Data extract:
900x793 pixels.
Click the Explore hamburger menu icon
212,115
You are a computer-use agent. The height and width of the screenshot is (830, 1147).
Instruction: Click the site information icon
* * *
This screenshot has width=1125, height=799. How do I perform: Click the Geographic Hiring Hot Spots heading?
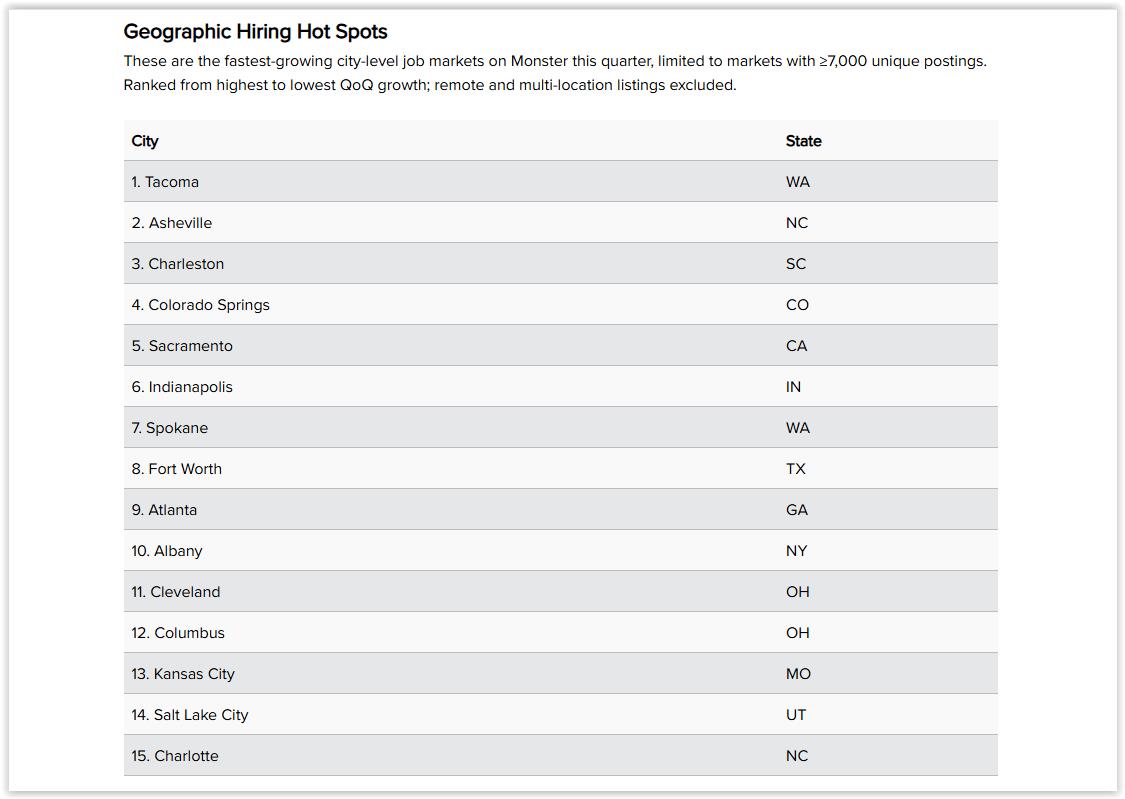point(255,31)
--
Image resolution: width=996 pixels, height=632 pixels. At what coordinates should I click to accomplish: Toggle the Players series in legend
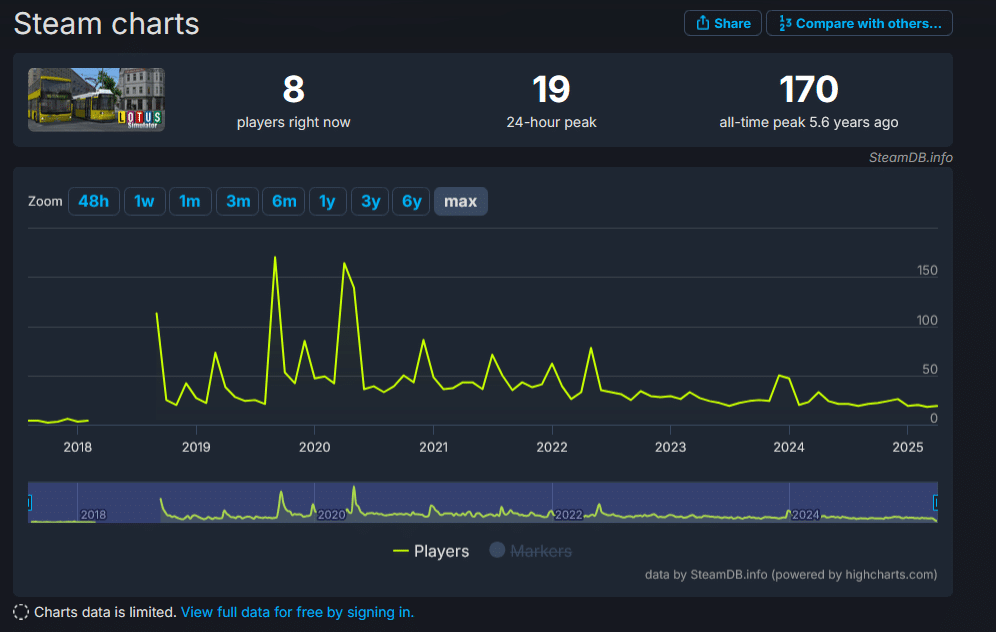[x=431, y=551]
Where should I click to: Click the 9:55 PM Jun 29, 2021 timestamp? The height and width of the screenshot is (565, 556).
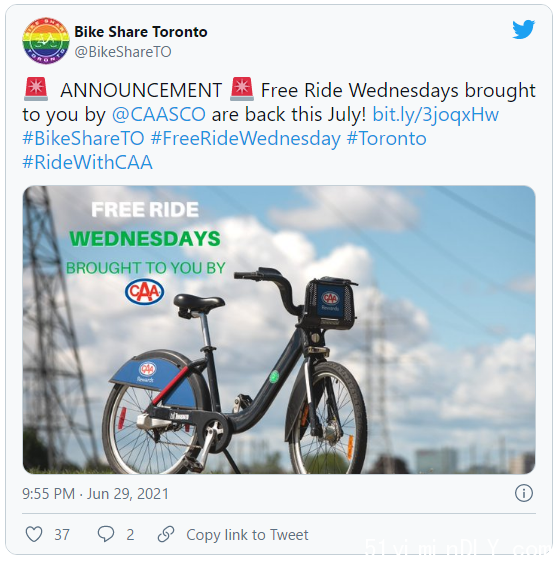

Assignment: In the entries above, one line contains "900x793 pixels." and another contains "Instruction: Click the site information icon". Reproduce exactly those two lines and the lines between them, nothing else.

Written solution:
900x793 pixels.
Click the Explore hamburger menu icon
212,115
You are a computer-use agent. The height and width of the screenshot is (830, 1147).
Instruction: Click the site information icon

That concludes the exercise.